I trained two neural networks with Keras
: a MLP
and a Bidirectional LSTM
.
My task is to predict the words order in a sentence, so for each word, the neural network has to output a real number. When a sentence with N words is processed, the N reals number in the output are ranked in order to obtain integer numbers representing words position.
I'm using same dataset and same preprocessing on the dataset. The only different thing is that in the LSTM
dataset I added padding to get the sequences of the same length.

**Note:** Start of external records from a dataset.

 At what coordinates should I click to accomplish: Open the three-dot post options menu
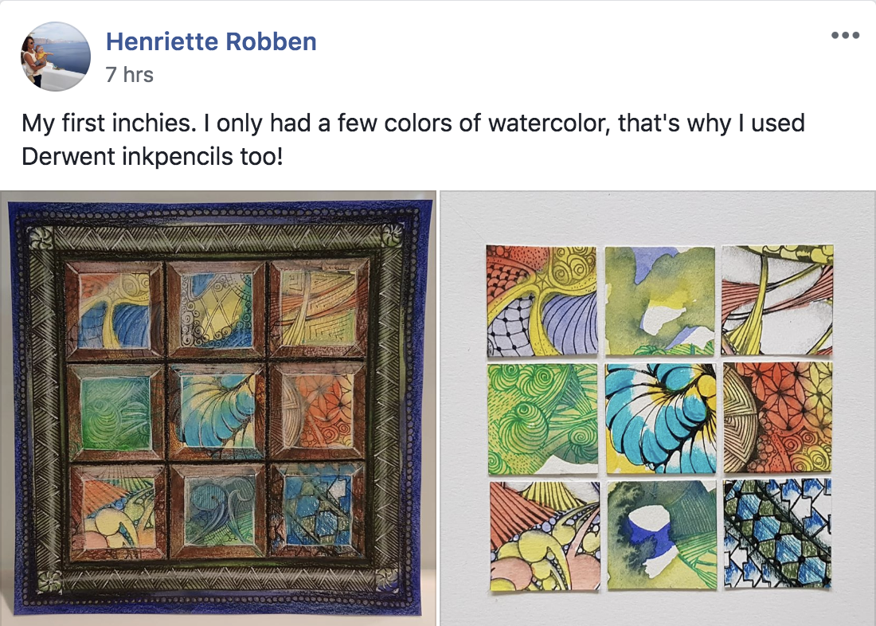845,36
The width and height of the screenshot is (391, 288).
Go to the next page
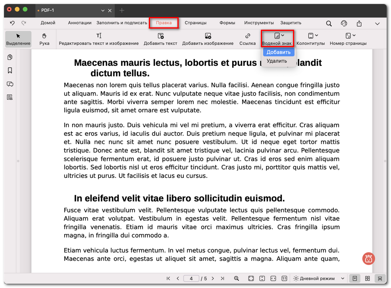point(213,278)
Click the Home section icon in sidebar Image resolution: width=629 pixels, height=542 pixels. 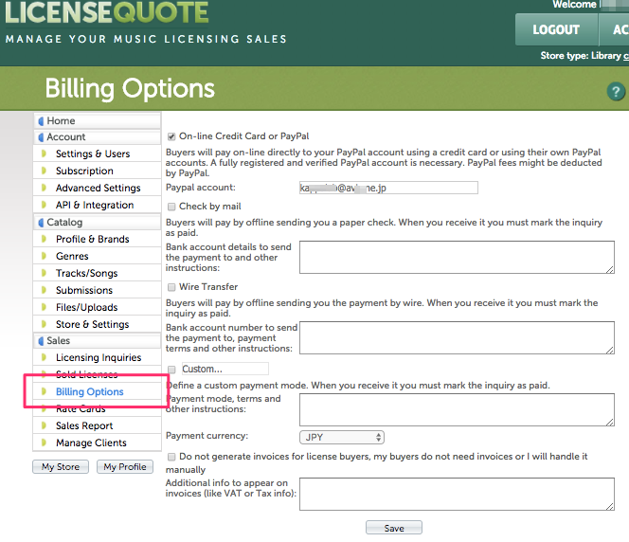click(x=40, y=121)
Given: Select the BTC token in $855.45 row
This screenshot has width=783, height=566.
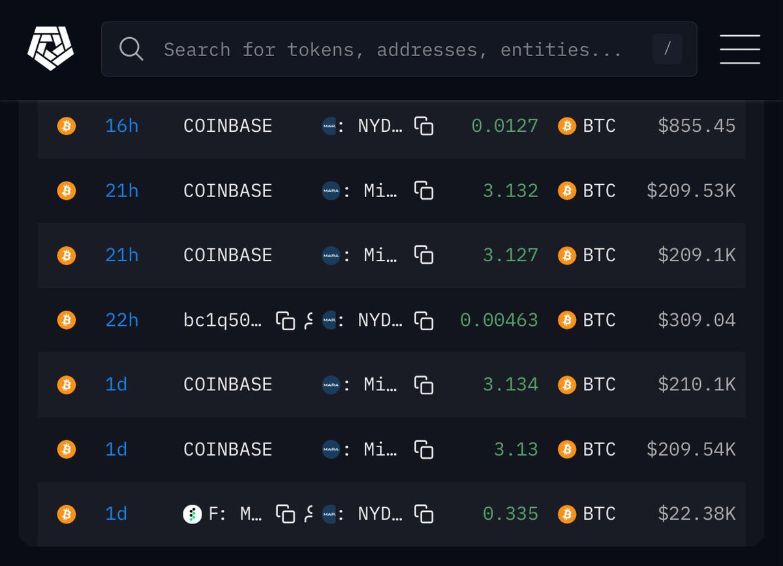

In the prediction phase, with LSTM
, I exclude the predictions created from padding vectors, since I masked them in the training phase.
MLP architecture:
mlp = keras.models.Sequential()
# add input layer
mlp.add(
keras.layers.Dense(
units=training_dataset.shape[1],
input_shape = (training_dataset.shape[1],),
kernel_initializer=keras.initializers.RandomUniform(minval=-0.05, maxval=0.05, seed=None),
activation='relu')
)
# add hidden layer
mlp.add(
keras.layers.Dense(
units=training_dataset.shape[1] + 10,
input_shape = (training_dataset.shape[1] + 10,),
kernel_initializer=keras.initializers.RandomUniform(minval=-0.05, maxval=0.05, seed=None),
bias_initializer='zeros',
activation='relu')
)
# add output layer
mlp.add(
keras.layers.Dense(
units=1,
input_shape = (1, ),
kernel_initializer=keras.initializers.RandomUniform(minval=-0.05, maxval=0.05, seed=None),
bias_initializer='zeros',
activation='linear')
)
Bidirection LSTM architecture:
model = tf.keras.Sequential()
model.add(Masking(mask_value=0., input_shape=(timesteps, features)))
model.add(Bidirectional(LSTM(units=20, return_sequences=True), input_shape=(timesteps, features)))
model.add(Dropout(0.2))
model.add(Dense(1, activation='linear'))
The task is much better solvable with an LSTM, which should capture dependencies between words well.
However, with the MLP
I achieve good results, but with LSTM
the results are very bad.
Since I'm a beginner, could someone understand what is wrong with my LSTM
architecture? I'm going out of head.
Thanks in advance.